The underlying random graph is the simplest possible example of a directed random graph G: on n vertices, each of the n^2 possible bonds is present with probability d/n where d is a fixed parameter, accounting for the mean degree of each vertex. This graph converges in a weak sense towards a possibly infinite, directed random graph : the directed Poisson-Galton-Watson tree. We are interested in the eigenvalues of the adjacency matrix A of such graph, with possible weights arising from Hermitian hidden matrix P with low rank. The eigenvalues of A do not bring a rich information on the model, since they are mostly polluted by the highest degrees of G. However, if we randomly split A into A_1 + A_2, it turns out that the eigenvalues of the (non-Hermitian) matrix A_1*A_2 capture a substantial amount of information related to the SVD of P. More precisely, we show the existence of an asymptotic threshold t, which depends only on P and d, such that every eigenvalue of A_1*A_2 greater than t is asymptotically equal to the eigenvalues of P*P, and the associated eigenvectors are aligned as well. This allowed us to perform statistical reconstruction with weak recovery even in the regime where d is really smaller than log n, which was the information-theoretic limit for exact reconstruction well known in the literature.

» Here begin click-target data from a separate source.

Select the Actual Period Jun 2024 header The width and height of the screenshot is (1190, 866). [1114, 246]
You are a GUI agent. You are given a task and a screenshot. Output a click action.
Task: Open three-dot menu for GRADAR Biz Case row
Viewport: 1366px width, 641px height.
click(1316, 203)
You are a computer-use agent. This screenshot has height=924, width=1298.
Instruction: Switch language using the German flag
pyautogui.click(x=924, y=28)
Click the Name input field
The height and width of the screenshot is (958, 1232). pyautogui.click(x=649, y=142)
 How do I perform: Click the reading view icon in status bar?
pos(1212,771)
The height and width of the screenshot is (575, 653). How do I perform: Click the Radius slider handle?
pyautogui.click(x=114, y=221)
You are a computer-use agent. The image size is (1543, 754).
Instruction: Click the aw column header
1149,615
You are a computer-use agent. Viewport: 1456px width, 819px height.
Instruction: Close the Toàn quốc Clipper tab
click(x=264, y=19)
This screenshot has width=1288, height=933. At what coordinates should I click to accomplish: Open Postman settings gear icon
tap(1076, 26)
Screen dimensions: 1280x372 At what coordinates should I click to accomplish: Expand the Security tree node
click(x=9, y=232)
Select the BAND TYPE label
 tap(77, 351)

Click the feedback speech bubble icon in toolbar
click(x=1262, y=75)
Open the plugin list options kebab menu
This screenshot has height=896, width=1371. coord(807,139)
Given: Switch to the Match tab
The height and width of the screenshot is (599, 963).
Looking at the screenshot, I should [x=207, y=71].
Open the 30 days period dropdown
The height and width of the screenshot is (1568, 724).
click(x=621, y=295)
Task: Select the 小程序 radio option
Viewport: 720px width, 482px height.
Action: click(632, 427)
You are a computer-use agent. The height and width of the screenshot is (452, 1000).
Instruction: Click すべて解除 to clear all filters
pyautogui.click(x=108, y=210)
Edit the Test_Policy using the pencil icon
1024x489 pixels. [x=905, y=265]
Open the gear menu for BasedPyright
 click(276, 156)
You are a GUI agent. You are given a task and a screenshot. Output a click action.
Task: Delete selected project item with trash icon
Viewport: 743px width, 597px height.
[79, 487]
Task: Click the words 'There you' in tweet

Key elements in this analysis are some fine concentration analysis for functionals of random graphs: some observables defined on the graph G can efficiently be coupled with their counterparts on the limiting GW tree, and can be formulated as Kesten-Stigum martingales. While computing the expectation or variance of such observables on G is not doable, the corresponding computations on the limiting GW tree are exactly solvable.
Finding similar procedures for higher-order random graphs (eg, random tensors / tensor completion) is a promising future direction ; the extension of our results for inhomogeneous random graphs was recently done in a work by Massoulié and Stephan.